- A partir de segunda-feira, 26, trabalhadores podem usar parte do saldo do FGTS para quitar dívidas pelo Novo Desenrola Brasil.
- A professora Juliana Inhasz, do Insper, afirma que a versão 2.0 do programa trata mais o sintoma do endividamento que a causa estrutural.
- Há risco de fragilizar a segurança financeira de longo prazo, especialmente para quem está em baixa renda e não consegue recompor o FGTS após quitar dívidas.
- Inhasz critica o uso frequente do FGTS pelo governo para injetar dinheiro na economia, dizendo que pode criar problemas para os mais vulneráveis no futuro.
- A especialista defende soluções estruturais, como aumentar produtividade e renda, melhorar o ambiente de negócios e controlar juros, para enfrentar o endividamento de forma sustentável.
A partir desta segunda-feira, 26, trabalhadores brasileiros poderão usar parte do saldo do FGTS para quitar dívidas por meio do Novo Desenrola Brasil. A medida busca facilitar o pagamento de débitos, mas gera dúvidas sobre impactos a longo prazo na segurança financeira dos funcionários.
Segundo avaliação de especialistas, o programa Desenrola 2.0 avança em abrangência em relação à versão anterior. No entanto, há preocupação com a dependência do FGTS como instrumento de quitação, que pode deixar famílias mais expostas a novas dívidas depois de quitar as atuais.
Riscos para a liquidez dos trabalhadores
A professora Juliana Inhasz, do Insper, afirma que a iniciativa trata mais o sintoma do endividamento do que suas causas estruturais. Ela aponta que a troca de dívidas caras por recursos do FGTS pode gerar nova acumulação de endividamento posteriormente.

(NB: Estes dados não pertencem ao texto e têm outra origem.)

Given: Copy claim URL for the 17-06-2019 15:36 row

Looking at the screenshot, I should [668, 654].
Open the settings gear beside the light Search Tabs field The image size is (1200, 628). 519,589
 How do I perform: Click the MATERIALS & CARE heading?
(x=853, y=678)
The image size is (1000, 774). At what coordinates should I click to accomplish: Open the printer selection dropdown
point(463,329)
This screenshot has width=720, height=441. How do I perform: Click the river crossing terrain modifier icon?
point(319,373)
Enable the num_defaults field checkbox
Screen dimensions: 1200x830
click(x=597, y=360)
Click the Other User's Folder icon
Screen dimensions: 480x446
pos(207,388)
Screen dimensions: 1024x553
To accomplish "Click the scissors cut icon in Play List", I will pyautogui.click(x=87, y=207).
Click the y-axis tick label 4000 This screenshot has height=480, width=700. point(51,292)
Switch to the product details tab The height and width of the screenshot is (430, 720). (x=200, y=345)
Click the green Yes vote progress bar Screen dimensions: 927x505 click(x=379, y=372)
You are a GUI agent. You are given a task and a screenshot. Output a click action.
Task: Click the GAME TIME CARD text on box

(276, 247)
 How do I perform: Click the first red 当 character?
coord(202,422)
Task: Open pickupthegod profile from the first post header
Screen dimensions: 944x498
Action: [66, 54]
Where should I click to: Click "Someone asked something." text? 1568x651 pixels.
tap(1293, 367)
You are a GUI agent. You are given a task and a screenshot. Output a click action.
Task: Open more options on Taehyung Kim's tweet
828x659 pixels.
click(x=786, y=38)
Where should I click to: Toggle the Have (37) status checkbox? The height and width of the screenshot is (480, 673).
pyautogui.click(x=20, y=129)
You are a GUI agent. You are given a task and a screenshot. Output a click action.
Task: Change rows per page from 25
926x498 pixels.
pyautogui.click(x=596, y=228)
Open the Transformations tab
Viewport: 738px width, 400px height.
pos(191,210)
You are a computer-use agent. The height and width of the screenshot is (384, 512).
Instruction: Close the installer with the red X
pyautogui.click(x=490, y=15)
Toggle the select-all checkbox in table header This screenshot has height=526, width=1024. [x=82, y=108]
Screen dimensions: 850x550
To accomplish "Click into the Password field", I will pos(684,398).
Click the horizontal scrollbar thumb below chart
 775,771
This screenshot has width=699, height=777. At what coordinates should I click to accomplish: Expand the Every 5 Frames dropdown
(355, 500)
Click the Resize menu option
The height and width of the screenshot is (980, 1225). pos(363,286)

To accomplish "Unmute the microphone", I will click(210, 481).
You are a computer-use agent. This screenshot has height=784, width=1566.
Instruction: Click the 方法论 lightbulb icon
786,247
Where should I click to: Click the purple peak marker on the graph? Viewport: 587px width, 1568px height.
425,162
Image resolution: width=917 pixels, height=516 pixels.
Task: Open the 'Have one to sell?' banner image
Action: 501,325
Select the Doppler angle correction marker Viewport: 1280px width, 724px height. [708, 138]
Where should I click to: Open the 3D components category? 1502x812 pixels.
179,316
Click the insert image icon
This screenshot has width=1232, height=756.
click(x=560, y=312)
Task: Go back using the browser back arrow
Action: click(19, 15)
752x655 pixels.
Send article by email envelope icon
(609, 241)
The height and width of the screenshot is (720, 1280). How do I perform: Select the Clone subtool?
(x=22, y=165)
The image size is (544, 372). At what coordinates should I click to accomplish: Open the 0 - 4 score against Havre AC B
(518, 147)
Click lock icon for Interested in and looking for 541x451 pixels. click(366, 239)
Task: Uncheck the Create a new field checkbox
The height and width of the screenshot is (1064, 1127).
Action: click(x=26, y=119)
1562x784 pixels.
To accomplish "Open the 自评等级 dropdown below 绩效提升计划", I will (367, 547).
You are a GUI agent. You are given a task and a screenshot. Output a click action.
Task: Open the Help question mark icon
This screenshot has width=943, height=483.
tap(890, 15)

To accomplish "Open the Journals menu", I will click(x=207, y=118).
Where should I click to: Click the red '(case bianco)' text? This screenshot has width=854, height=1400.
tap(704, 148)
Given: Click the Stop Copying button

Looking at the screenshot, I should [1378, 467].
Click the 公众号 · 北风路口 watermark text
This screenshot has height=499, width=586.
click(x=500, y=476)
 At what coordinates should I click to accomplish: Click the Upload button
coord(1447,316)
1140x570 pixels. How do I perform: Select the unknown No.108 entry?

A especialista ressalta ainda que a retirada do FGTS reduz a poupança de reserva de famílias de baixa renda, dificultando recomposição após o pagamento das dívidas. O cenário pode comprometer a proteção financeira em momentos de necessidade.
Perspectiva sobre políticas públicas
Inhasz critica o uso frequente do FGTS para injetar recursos na economia, alertando para riscos de impacto futuro sobre trabalhadores mais vulneráveis. Ela recomenda parcimônia na aplicação do recurso e defende soluções de médio a longo prazo.
Para ela, a saída estrutural envolve aumentar produtividade e renda, com resolução do déficit fiscal, redução de juros e melhoria do ambiente de negócios. Sem ganhos de produtividade, aumentos salariais tendem a acompanhar a inflação.